1. Field of the Invention
The present invention relates to a display device, and more particularly, to a display device with integrated capacitive touch panel.
2. Discussion of the Related Art
A flat panel display (FPD) device is applied to various electronic devices such as portable phones, tablet personal computers (PCs), notebook computers, etc. Examples of the FPD device include liquid crystal display (LCD) devices, plasma display panels (PDPs), organic light emitting display devices, etc. Recently, electrophoretic display (EPD) devices are being widely used as one type of the FPD device.
In such FPD devices (hereinafter simply referred to as a display devices), LCD devices are the most widely commercialized at present because the LCD devices are easily manufactured due to the advance of manufacturing technology as well as realization of drivability through a driver and a high-quality image.
Instead of a mouse or a keyboard which has been applied to flat panel display devices in the past, a touch screen that enables a user to directly input information with a finger or a pen has been recently applied to the flat panel display devices.
Examples of an LCD device having a touch panel include an add-on type and an in-cell type.
An add-on type touch panel is manufactured independently from the panel, and is adhered to a plane of the panel. Also, the in-cell type touch panel is provided as one body with the panel.
Particularly, in an LCD device which is applied to portable terminals such as smartphones, a touch panel is integrated into a panel so as to slim the portable terminals. Such an LCD device is referred to as a display device with integrated touch panel.
FIG. 1 is an exemplary diagram illustrating a configuration of a related art display device with integrated touch panel, and particularly, is an exemplary diagram illustrating a configuration of an LCD device applied to a portable terminal such as a smartphone.
The related art LCD device with integrated touch panel which is applied to a portable terminal, as illustrated in FIG. 1, includes a panel 11 into which a touch panel 31 including a plurality of touch electrodes 30 is built, a display driver IC (DDI) 12 that controls a gate line and a data line which are formed in the panel 11, a touch driver IC (hereinafter simply referred to as a touch IC) 14 that drives the touch panel 31 which is provided in the panel 11, and a flexible printed circuit board (FPCB) 15 that is equipped with the touch IC 14 and electrically connects the display driver IC 12 to the touch IC 14.
The display device with integrated touch panel uses a time division driving method that uses the touch electrode 30 as a common electrode during an image display period, and during a touch sensing period, uses the touch electrode as a touch electrode.

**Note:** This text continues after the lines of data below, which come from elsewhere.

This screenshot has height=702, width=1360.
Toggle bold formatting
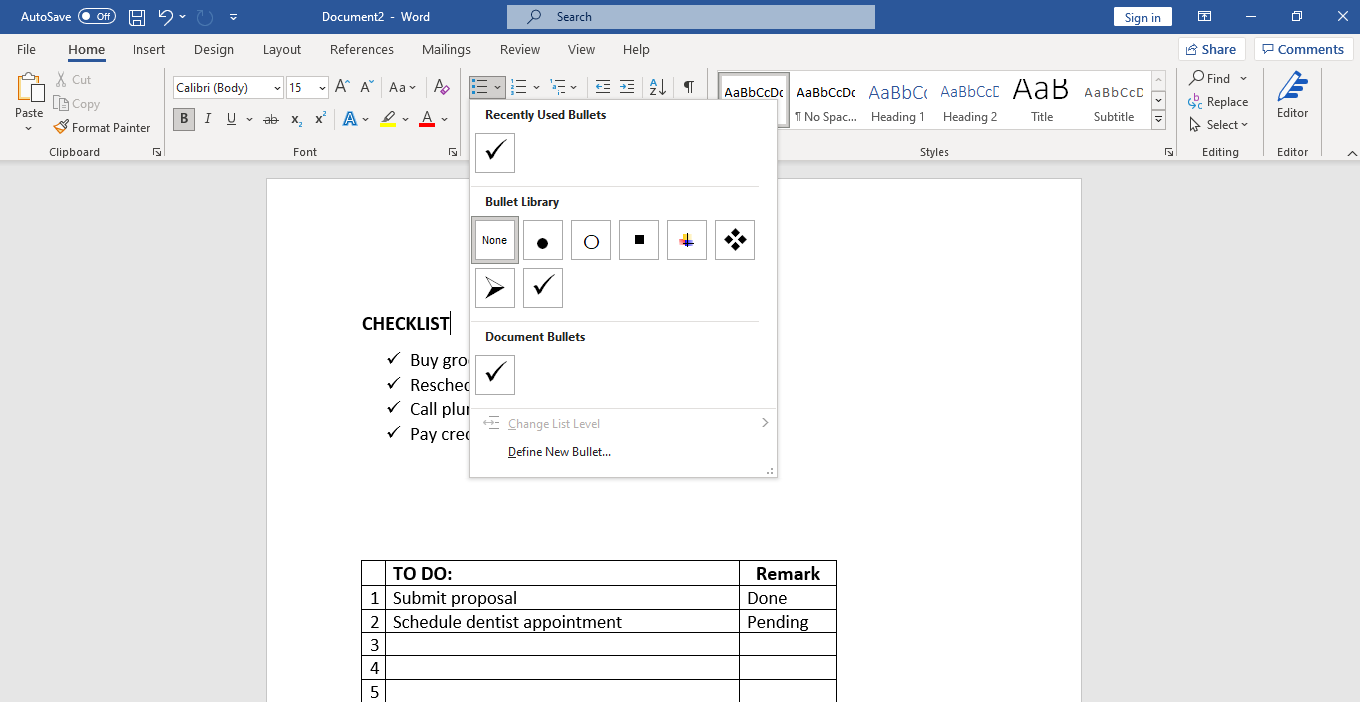(x=183, y=119)
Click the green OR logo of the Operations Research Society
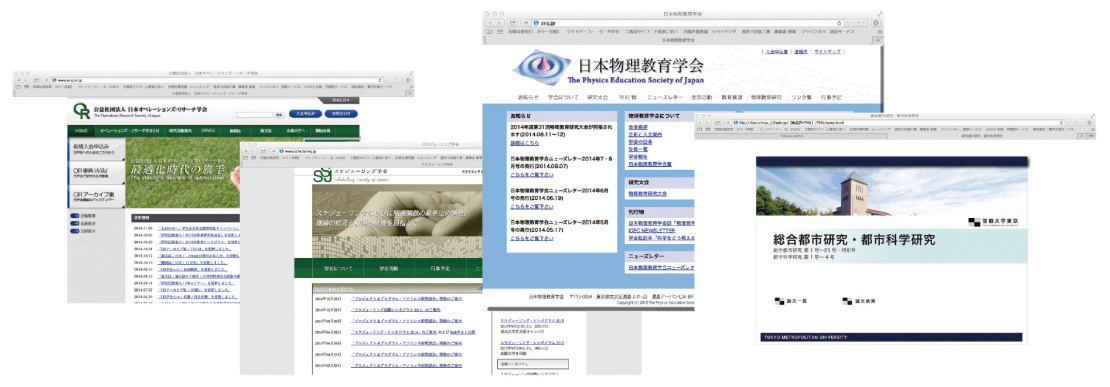Image resolution: width=1110 pixels, height=387 pixels. click(x=81, y=112)
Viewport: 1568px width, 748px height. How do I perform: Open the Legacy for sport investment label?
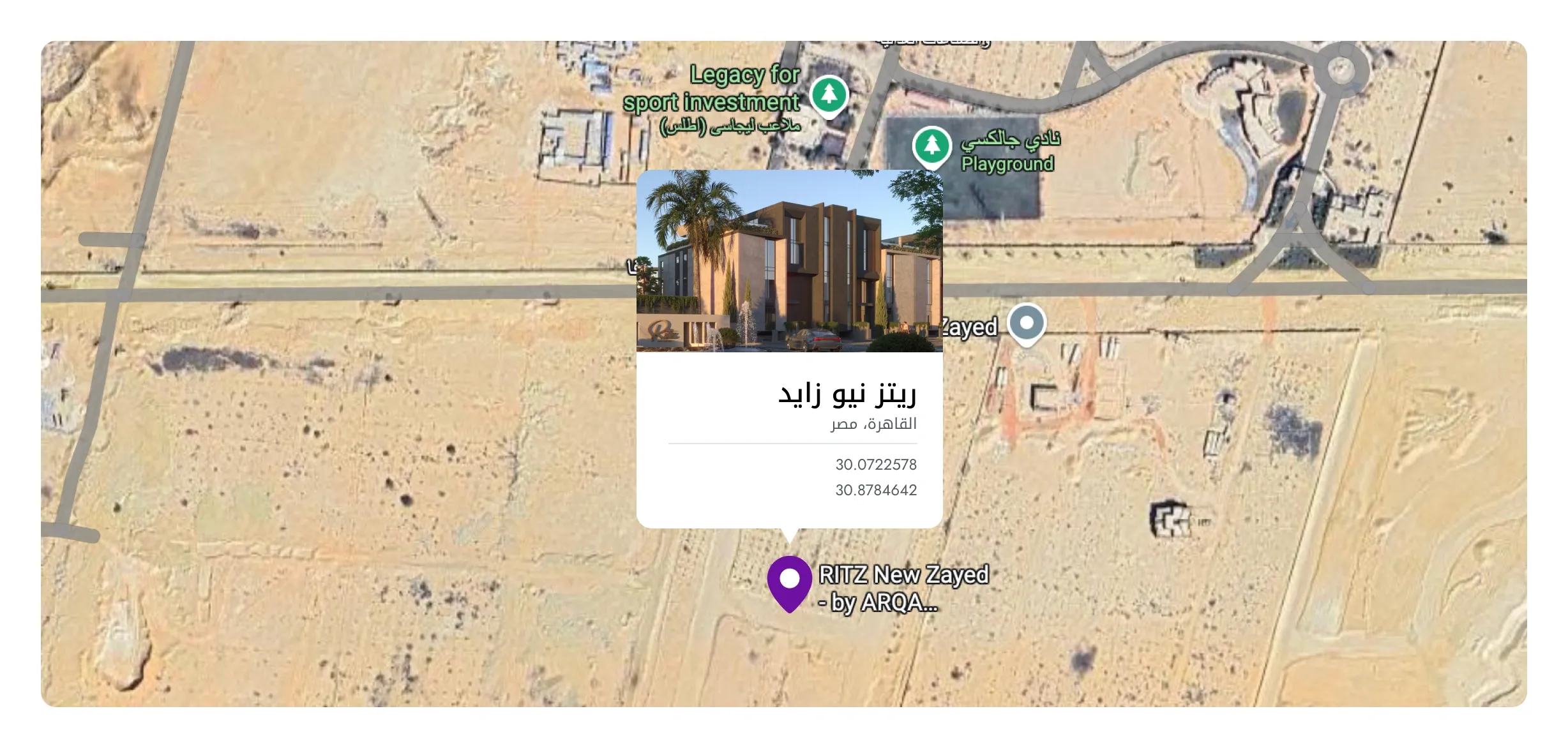click(x=712, y=88)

Touch panels may be categorized into a self-capacitance type and a mutual type.
The related art display device with integrated touch panel into which the touch panel 31 using the self-capacitance type is built, as illustrated in FIG. 1, needs n×m number of touch electrode lines 32 in consideration of the number “n” of width-direction touch electrodes 30 and the number “m” of height-direction touch electrodes 30.
In this case, the touch electrode lines 32 is independently branched from the respective touch electrodes 30.
For example, in the touch panel 31 in which the number “n” of width-direction touch electrodes is 12 and the number “m” of height-direction touch electrodes is 20, as illustrated in FIG. 1, a total of 240 (=12×20) touch electrode lines 32 may be formed in the touch panel 31, and the 240 touch electrode lines 32 may be connected to the display driver IC 12.
The display driver IC 12 is connected to the touch IC 14 through 80 touch channel lines 16 which are formed on the FPCB 15. In this case, the display driver IC 12 connects the 240 touch electrode lines 32 to the 80 touch channel lines 16 by using a plurality of 3:1 multiplexers.
For example, the display driver IC 12 divides the touch sensing period into three sub-periods, and connects the 80 touch electrode lines among the 240 touch electrode lines to the 80 touch channel lines 16 at every ⅓ touch sensing period.
The related art display device with integrated touch panel has the following problems.
First, as described above, the related art display device with integrated touch panel includes the display driver IC 12 mounted on the panel 11 and the touch IC 14 mounted on the FPCB 15.
In this case, for example, as illustrated in FIG. 1, the related art display device with integrated touch panel includes an excessive number of touch electrode lines 32 (for example, 240 touch electrode lines 32), and needs the 80 touch channel lines 16 and the touch IC 14 having a large size (6×6 mm2), for electrically connecting the display driver IC 12 to the FPCB 15.
Therefore, the FPCB 15 applied to the related art display device with integrated touch panel has a bulky shape. For this reason, a process which mounts the touch IC 14 on the FPCB 15 or forms the touch channel lines 16 becomes complicated, and moreover, the manufacturing cost increases.
Second, as described above, an excessive number of the touch channel lines 16 and the touch IC 14 having a relatively large size are vulnerable to an external physical impact, and for this reason, touch ghost noise is easily caused.
Third, the touch IC 14 includes 80 pins. For this reason, there is a high possibility that an error occurs in a process of mounting the touch IC 14 on the FPCB 15, and thus, an error rate of the display device with integrated touch panel increases.